We meet at GroupM’s stand on the first morning of the Dmexco 2015 digital marketing conference in Cologne, Germany. Over 43,000 people have crammed into the exhibition halls, with more exhibitors than ever, and Norman is impressed.
“Dmexco, given its size, pulls off something pretty remarkable: the strike rate of people that are here, compared to people you want to see. It has the most amazing density of relevance,” he says.
“Clients and agencies that don’t come, thinking it is German or European, are missing the importance of it. Look at the presence of AOL, Yahoo, Facebook – I don’t think there is a trade show anywhere in the world that they put as much into.”
Words of warning
On the second day of Dmexco, Norman was due to deliver a keynote speech in the Congress Hall on ‘the rise of the app ecosystem; the end of fragmentation and a return to scarcity’.
Despite his enthusiasm for the event, Norman offers a word of warning for the multitude of ad tech upstarts packing out the exhibition. Too few, he argues, offers anything truly unique in the marketplace, and precious few will achieve the kind of growth needed to sustain long-term survival.
“There are people here dancing on the head of a very small pin. Good luck to them”
While there are some durable businesses among the “very large number of fast-growing pygmies”, an “extremely small” proportion will achieve escape velocity and will either disappear or be acquired, claims Norman.
“When you look and wonder around, and you see all the companies involved in some fusion or other of programmatic, data, targeting, attribution and so forth, I suspect you could tear the tagline off and 75% of companies, put them in a hat and take them out again, you would still be pretty close,” he says.
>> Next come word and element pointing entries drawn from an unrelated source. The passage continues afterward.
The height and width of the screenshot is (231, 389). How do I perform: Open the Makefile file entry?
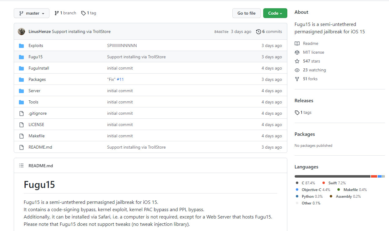tap(37, 136)

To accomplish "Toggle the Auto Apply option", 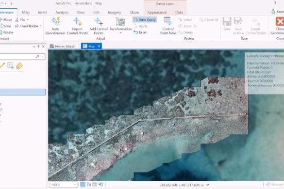I will 145,20.
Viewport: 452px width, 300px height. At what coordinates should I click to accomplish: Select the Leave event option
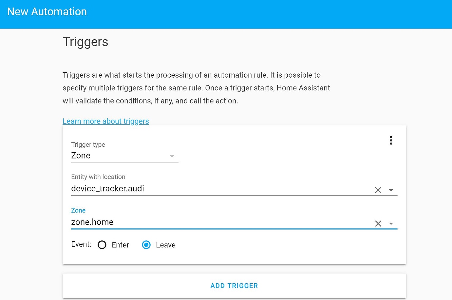[x=146, y=245]
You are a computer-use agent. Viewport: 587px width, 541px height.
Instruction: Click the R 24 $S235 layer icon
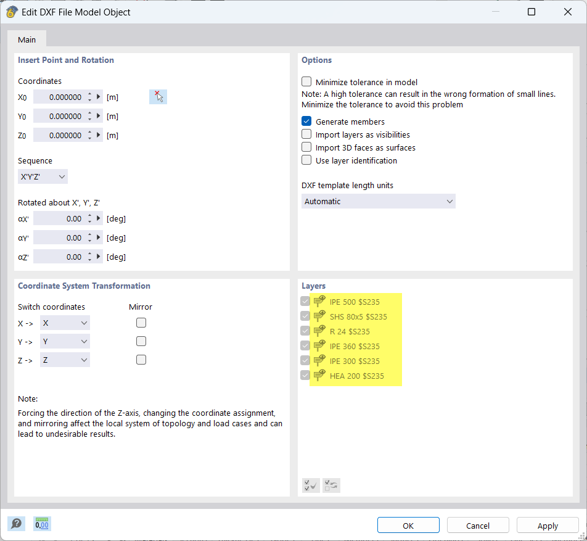point(319,331)
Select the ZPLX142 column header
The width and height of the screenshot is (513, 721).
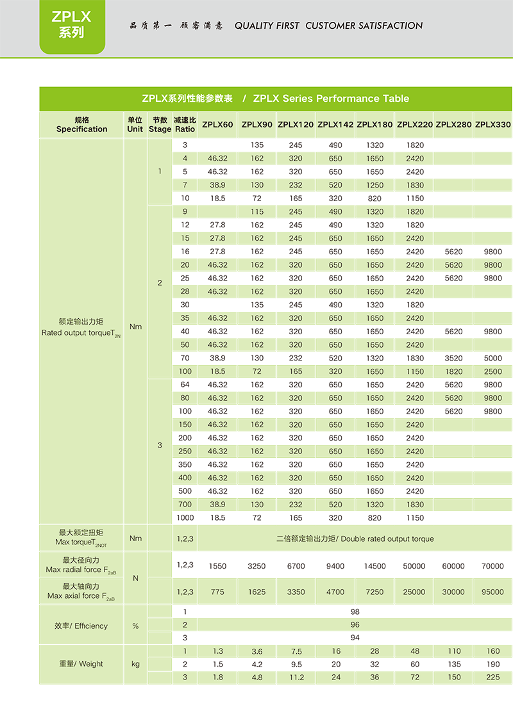(335, 125)
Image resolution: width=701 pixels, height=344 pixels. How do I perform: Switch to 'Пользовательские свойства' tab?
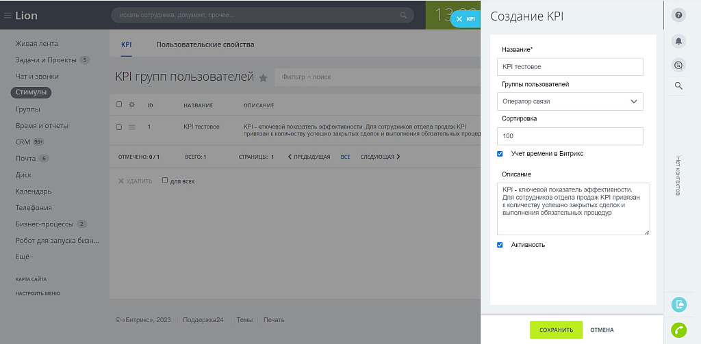click(x=205, y=45)
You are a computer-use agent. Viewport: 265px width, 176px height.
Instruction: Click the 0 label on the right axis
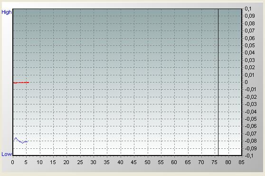point(246,82)
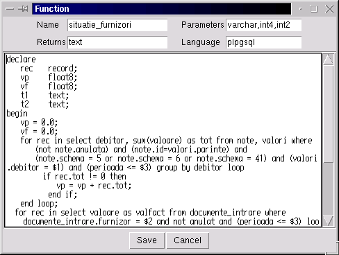339x255 pixels.
Task: Click the 'rec record;' declaration line
Action: (x=49, y=69)
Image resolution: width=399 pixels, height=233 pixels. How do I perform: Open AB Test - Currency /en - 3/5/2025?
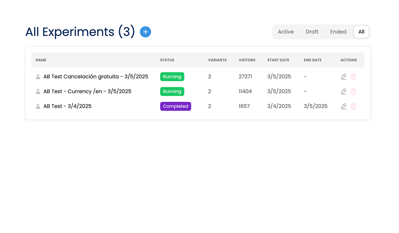click(87, 91)
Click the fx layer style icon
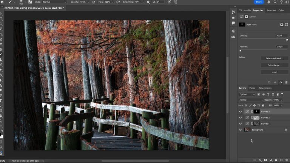 260,160
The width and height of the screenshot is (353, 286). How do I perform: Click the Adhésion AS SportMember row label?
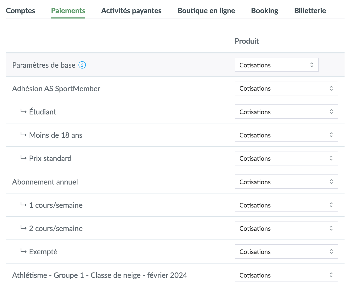[x=56, y=89]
“There are people here dancing on the head of a very small pin. Good luck to them. But not all of them can survive and there is a massive shake-out due in this category.”
Very different place
Reflecting on the changing nature of advertising, Norman believes must brands forget the idea that smartphones and tablets constitute technology – just as those of earlier generations do not consider the television of telephone as ‘technology’. Younger consumers, he adds, are coming from a “very different place”.
He also believes that the surge towards so-called 100%, ‘end-to-end’ attribution modelling must be treated with a degree of suspicion: “I think there is an overdependence in this environment on thinking the world begins and ends wherever there is a digital footprint and consumer behaviour.
“There is an insufficient recognition of the white spaces of behaviour, and media and advertising impact. Because they leave no trail, are in danger of being undervalued.”
As a consequence, there is a growing “valuation imbalance” between digital and more traditional media, with some digital assets “overvalued”. “That is a significant issue going forward, especially if you are in the newspaper, magazine or television world,” he says.